For the remainder of the year, we have solid marketing programs in place in order to maintain the excellent brand momentum we are experiencing across the portfolio. For Corona Extra, the football season continues to grow in importance through our returning partnership with coach Jon Gruden and maintenance of key investments with the NFL, the number one program on TV. Boxing also remains a priority with Corona Extra through an integrated marketing plan to support highly anticipated fights. The momentum of the Corona can format will be supported through general market and Hispanic TV support into the fall football tailgating season. And you should expect to see our iconic Corona Feliz TV spot leading into Thanksgiving holiday, which will be accompanied by robust on and off premise promotional programs designed to drive brand affinity for Corona during the holiday season.

For Modelo Especial, we have added 6 weeks of live TV sports program on National English Language TV during the start of the NFL season across CBS, FOX, ESPN and ESPN 2. National Hispanic Media will also continue for Modelo Especial with the weekly TV exposure to Spanish language consumers. Before moving on to a discussion of our beer operations, I am pleased to announce today that we are launching our new Tokayo Hominy White Ale, a craft Belgium style wheat beer inspired by the culture and flavors of Mexico. The idea for this new beer brand was developed by our beer team working in conjunction with Chef Rick Balas.
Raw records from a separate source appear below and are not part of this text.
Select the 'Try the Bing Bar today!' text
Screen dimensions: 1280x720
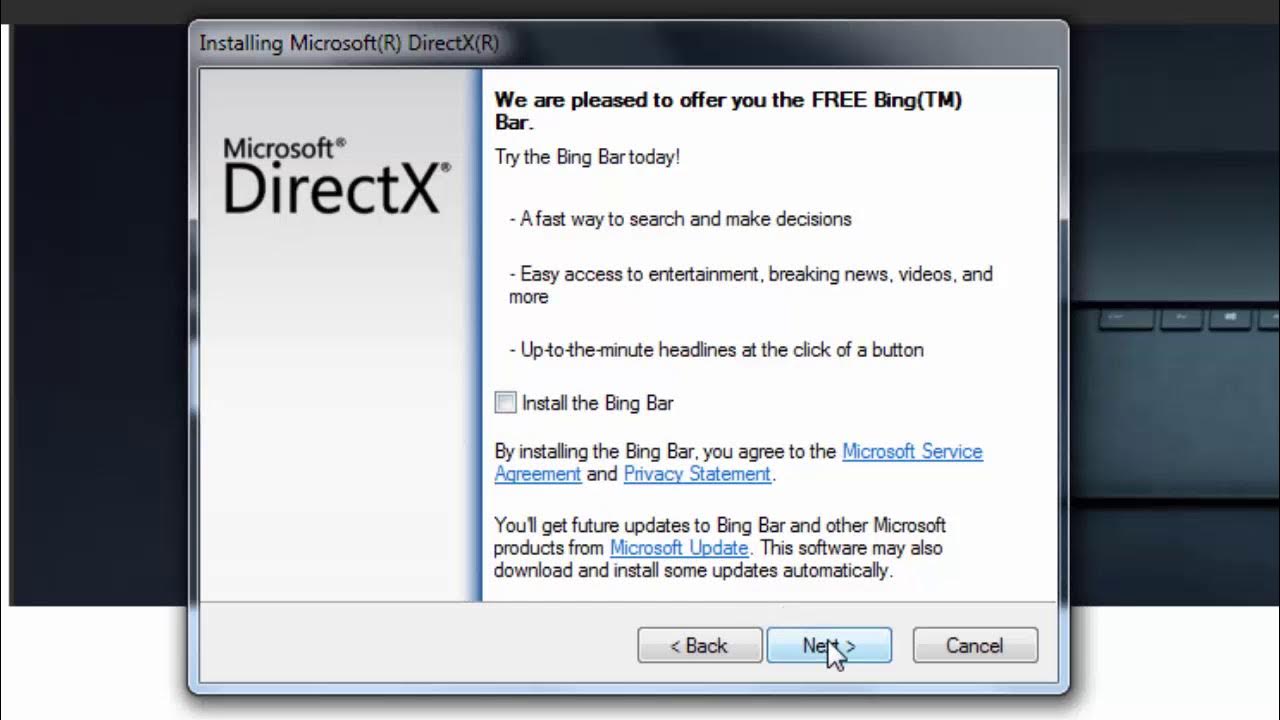click(587, 157)
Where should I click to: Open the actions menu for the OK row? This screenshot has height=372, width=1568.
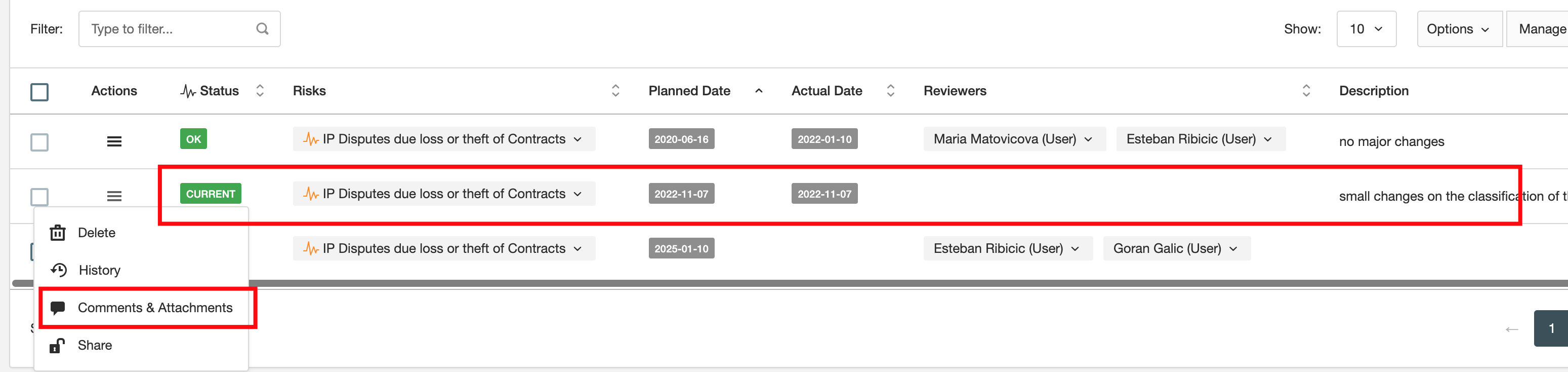[114, 141]
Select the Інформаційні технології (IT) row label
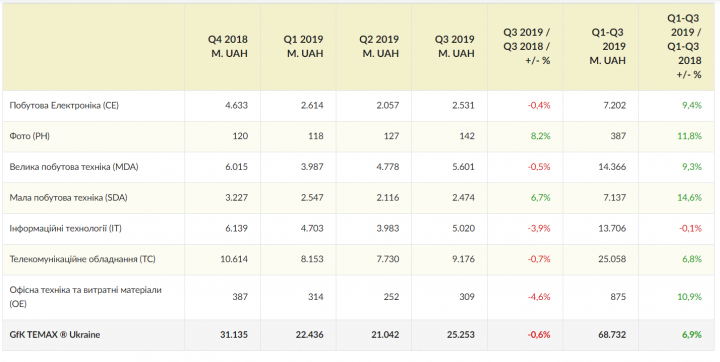Screen dimensions: 720x362 pos(65,228)
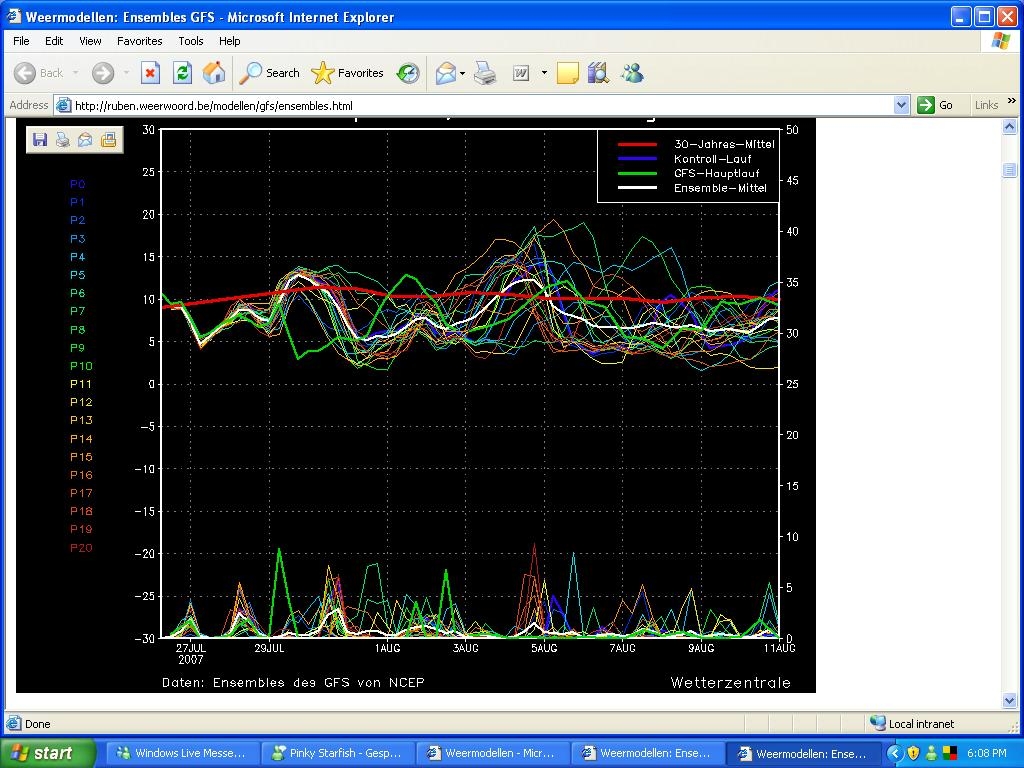Click the Stop loading icon
The image size is (1024, 768).
click(x=150, y=73)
It will be available beginning next week at several of the Rick Balas' Chicago Frontera Restaurants and other key Chicago area on premise accounts.

Our beer operations continue to run smoothly. The brewery and glass plant expansions are proceeding as planned. All key performance metrics related to cost, quality, capacity utilization and service are better than target this quarter. New bottling lines are currently being commissioned and will become fully operational by year end. Support for the expansion such as cogeneration, wastewater, engine room and fire protection are all on schedule.

Work continues on the next expansion phase as we increase production capability from 20,000,000 to 25,000,000 hectoliters and continue to expand the rail and logistics capabilities around the site. Overall, the strong results that the beer business achieved in the 2nd quarter are the primary driver of the upward revision to Constellation's EPS guidance for 2016. We are now targeting EBIT growth for the beer business in the 15% to 18% range, which is expected to drive an enhanced operating margin of approximately 34% for the segment in fiscal 2016 versus our previous margin estimate of 33%. While we are currently experiencing favorable commodity and foreign currency benefits, which combined are the most significant drivers of the revised beer margin for fiscal 2016. We have also experienced better than planned operational results driven by our glass plant performance.

We are on track to bring the first 5,000,000 hectoliters of capacity online at NAVA by calendar year end. Once this capacity is operational, we will be positioned to bring the next 5,000,000 hectoliters into service by next summer. Upon completion of this 10,000,000 hectoliter expansion, the interim supply agreement with ABI for finished goods will no longer be required as we will be fully self sufficient from a supply perspective to fulfill our needs for the U. S. Market.

We expect to receive the full benefits of our targeted mid-thirty percent operating margin goal on a more sustainable basis once we are fully operational at 20,000,000 hectoliters at NAVA. Longer term margin target, we will still have much to accomplish. I would like to remind everybody that the 5,000,000 hectoliters of capacity that will increase NAMA capacity from 20,000,000 to 25,000,000 hectoliters is expected to be completed by calendar 20 we continue to make progress in evaluating plans for our future capacity needs beyond 25,000,000 hectoliters. And we will have more to say as we finalize our plans in coming months. And now I would like to discuss the business results for our In the Wine and Spirits business during the Q2, we achieved earnings growth and solid margin expansion while delivering strong spirits performance and excellent overall results for our Canadian business.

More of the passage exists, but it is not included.